In short: Trump people are so morally abominable, so barely human, that something must be done. But what? If Trump’s supporters are “hungry wolves,” and “we,” the people on the side of the good, “cannot remain idealistic lambs”…than what he is suggesting that “we” do?
A few hours later he got even uglier:
Apparently I was not abundantly clear earlier. I will continue the FB cull until there is no more fascist shit in my feed. I don’t care who you are or how far back we go. If you or your friends post racist, sexist, xenophobic, and otherwise ignorant garbage, I will take a big verbal shit on your wall and then block you on here and in real life. So if you are one of those people, spare yourself the cleanup and unfriend me.
Only a few hours later, after a violent anarchist riot broke out at the Berkeley campus over the planned appearance of Breitbart writer and Trump supporter Milo Yiannopoulos, Matytsin wrote: “Brother Anarchists, if you are going to engage in political violence, make sure to claim credit lest the fascists confuse you with the ‘liberal snowflakes.’” And he added: “Brother Anarchists, looking to volunteer.”
In other words, if we take him at his word, Matytsin was announcing his readiness to join the black-clad rioters, cover his face, and take part in the brutal beating of people whose only crime was their interest in hearing what Milo Yiannopoulos had to say. Contemplate the irony: a professor whose first book is all about the Enlightenment has taken his stand against freedom of speech and, in the name of opposition to fascism, is prepared to support a kind of violence that can only be described as quintessentially fascist.

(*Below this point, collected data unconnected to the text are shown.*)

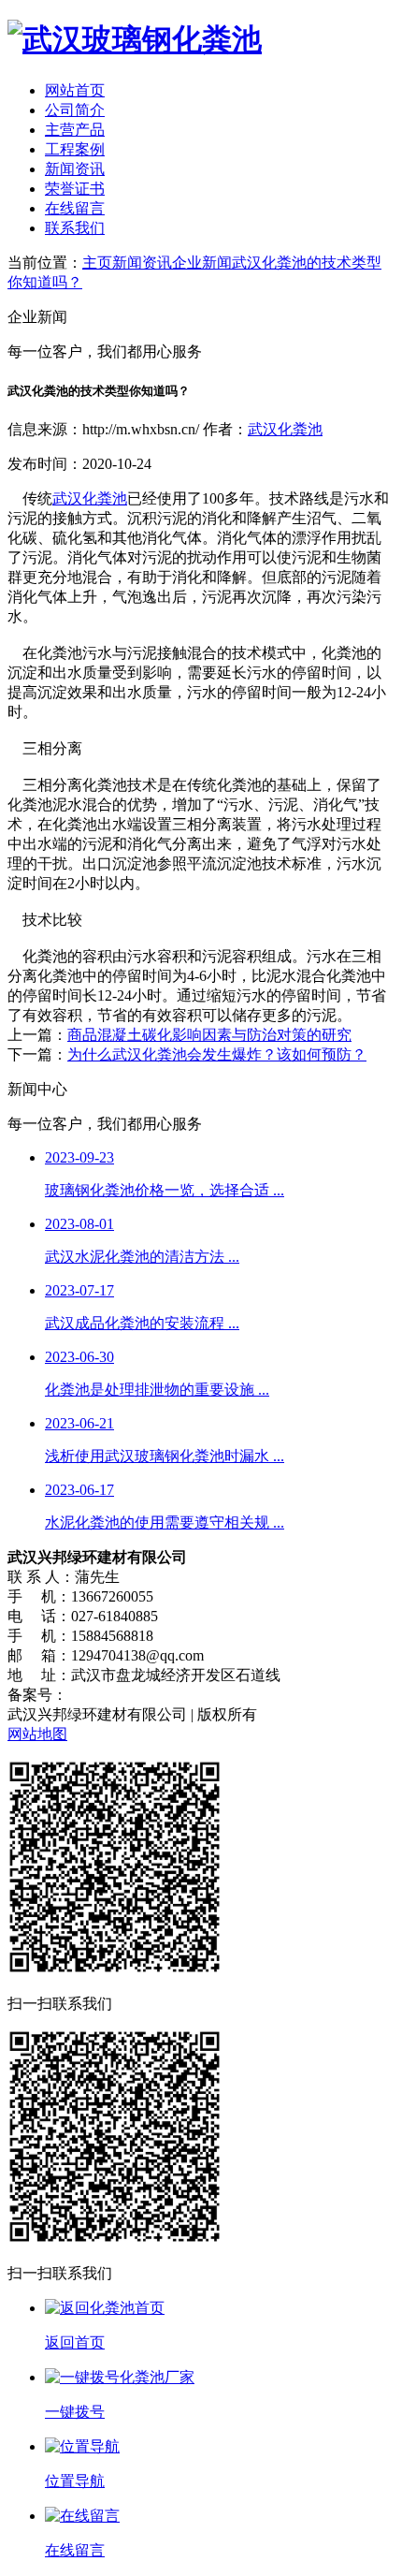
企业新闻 (202, 263)
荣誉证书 (75, 189)
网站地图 (37, 1734)
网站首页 (75, 90)
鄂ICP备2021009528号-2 (145, 1695)
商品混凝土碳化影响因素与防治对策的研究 (209, 1035)
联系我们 (75, 228)
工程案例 (75, 149)
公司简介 (75, 110)
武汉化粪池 (285, 429)
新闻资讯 (75, 169)
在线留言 (75, 208)
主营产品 (75, 130)
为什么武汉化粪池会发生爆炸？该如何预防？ (216, 1054)
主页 (97, 263)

4 thoughts on “Meet Kenyon’s violence-happy anarchist”
I can’t seem to find any articles about Trump’s prasing of Putin. So when will you do an article on how Trump has been and is a useful stooge? Or are you one of those blind supporters of this meglamaniac? I too unfriended Facebook friends, including relatives and long-time friends who were posting praises of Trump. I choose who to associated with. I also don’t choose to hang out with smokers, bigots and foul-mouth people.
Anything Trump has done, the establishment has done something equal or worse. That’s why middle-class Americans don’t give a shit about those types of criticisms – we’ve seen you all do it time and time again. Get over yourselves. Trump is our president. And he is returning our nation to the great land of free enterprise and values it once was. Not this pluralism that benefits the global elite only at the expense of American sovereignty and the very system that allows you to find your OWN fortune, rather than remaining dependent on another.
I came across this while looking up his book but I can answer this. How, one wonders, does he treat students in his classes who express support for Trump? – I took a class with him and he’s a very professional teacher and politics really doesn’t come up in his class. He’s also pretty tolerant of your views on historical stuff as long as you back it up well. He’s a really good teacher in general and is always willing to meet and discuss things with you outside of class. I think you mischaracterize him and more so I think you make somewhat baseless value judgments on his ability to teach based on his personal beliefs. He also helped write the schools statement on the acceptance of free speech by the way.